On the other hand, if you have mixed European and Arabic texts, UTF-16 will be less space-efficient. Also, if you find yourself expanding your text forms to other texts like, say, Chinese, you definitely go back to variable length forms and the associated problems.
UTF-32
UTF-32 will basically double your space requirements. On the other hand it's constant sized for all known (and, likely, unknown;) script forms. For raw string processing it's your fastest, best option without the problems that variable-length encoding will cause you. (This presupposes you have a string library that knows about 32-bit characters, naturally.)
Recommendation
My own recommendation is that you use UTF-8 as your external format (because everybody supports it) for storage, transmission, etc. unless you really see a benefit size-wise with UTF-16. So any time you read a string from the outside world it would be UTF-8 and any time you put one to the outside world it, too, would be UTF-8. Within your software, though, unless you're in the habit of manipulating massive strings (in which case I'd recommend different data structures anyway!) I'd recommend using UTF-16 or UTF-32 instead (depending on if there's any variable-length encoding issues in your UTF-16 data) for the speed efficiency and simplicity of code.
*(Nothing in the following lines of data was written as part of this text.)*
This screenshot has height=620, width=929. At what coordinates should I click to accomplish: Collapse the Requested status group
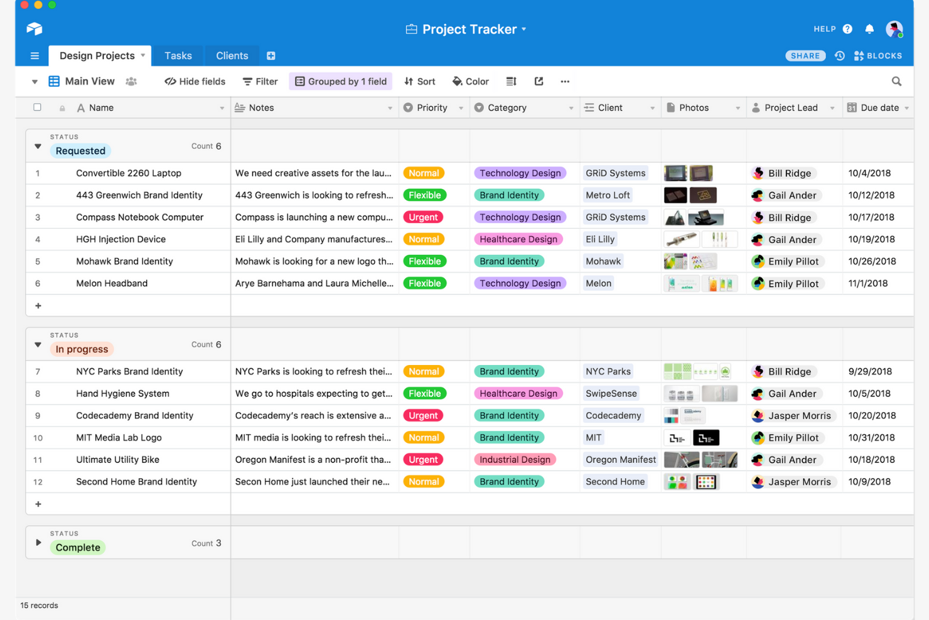(x=38, y=146)
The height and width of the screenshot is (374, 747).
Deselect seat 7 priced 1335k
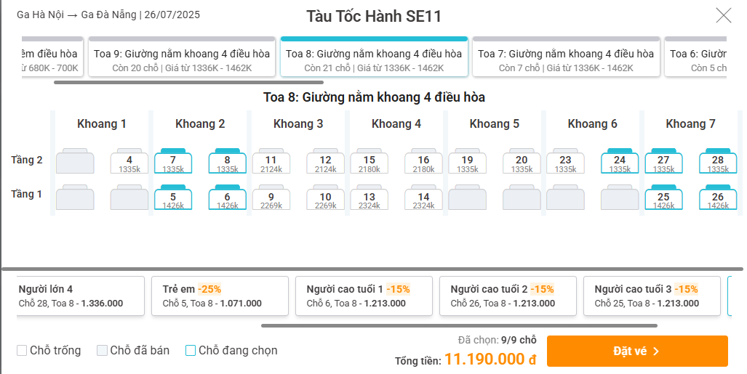173,161
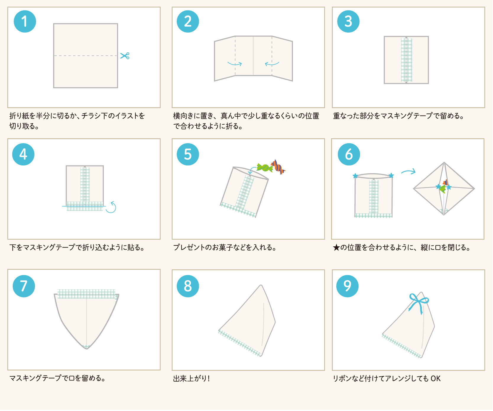Click the blue number 9 badge
Screen dimensions: 493x411
coord(347,286)
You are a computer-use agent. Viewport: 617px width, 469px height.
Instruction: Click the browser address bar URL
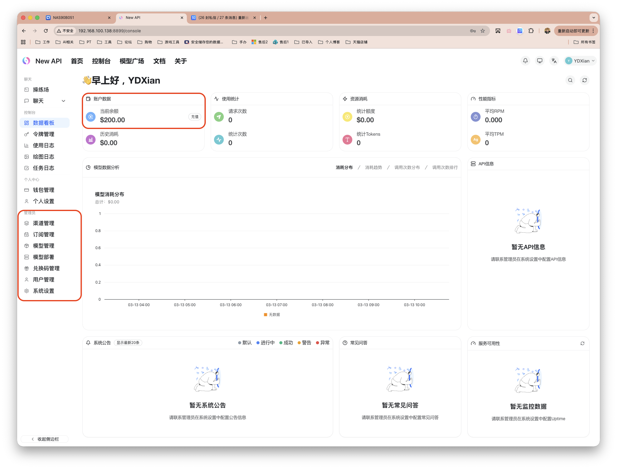coord(110,31)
UTF-8 is the simplest way to go since it will work with almost everything:
UTF-8 can encode any Unicode
character. Files in different
languages can be displayed correctly
without having to choose the correct
code page or font. For instance
Chinese and Arabic can be in the same
text without special codes inserted to
switch the encoding.
(via wikipedia)
Of course keep in mind that:
UTF-8 often takes more space than an
encoding made for one or a few
languages.
Latin letters with diacritics and
characters from other alphabetic
scripts typically take one byte per
character in the appropriate
multi-byte encoding but take two in
UTF-8. East Asian scripts generally
have two bytes per character in their
multi-byte encodings yet take three
bytes per character in UTF-8.
... but in most cases it's not a big issues. It would become one if you start handling huge documents.
UTF-8 often takes more space than an encoding made for one or a few languages. Latin letters with diacritics and characters from other alphabetic scripts typically take one byte per character in the appropriate multi-byte encoding but take two in UTF-8. East Asian scripts generally have two bytes per character in their multi-byte encodings yet take three bytes per character in UTF-8.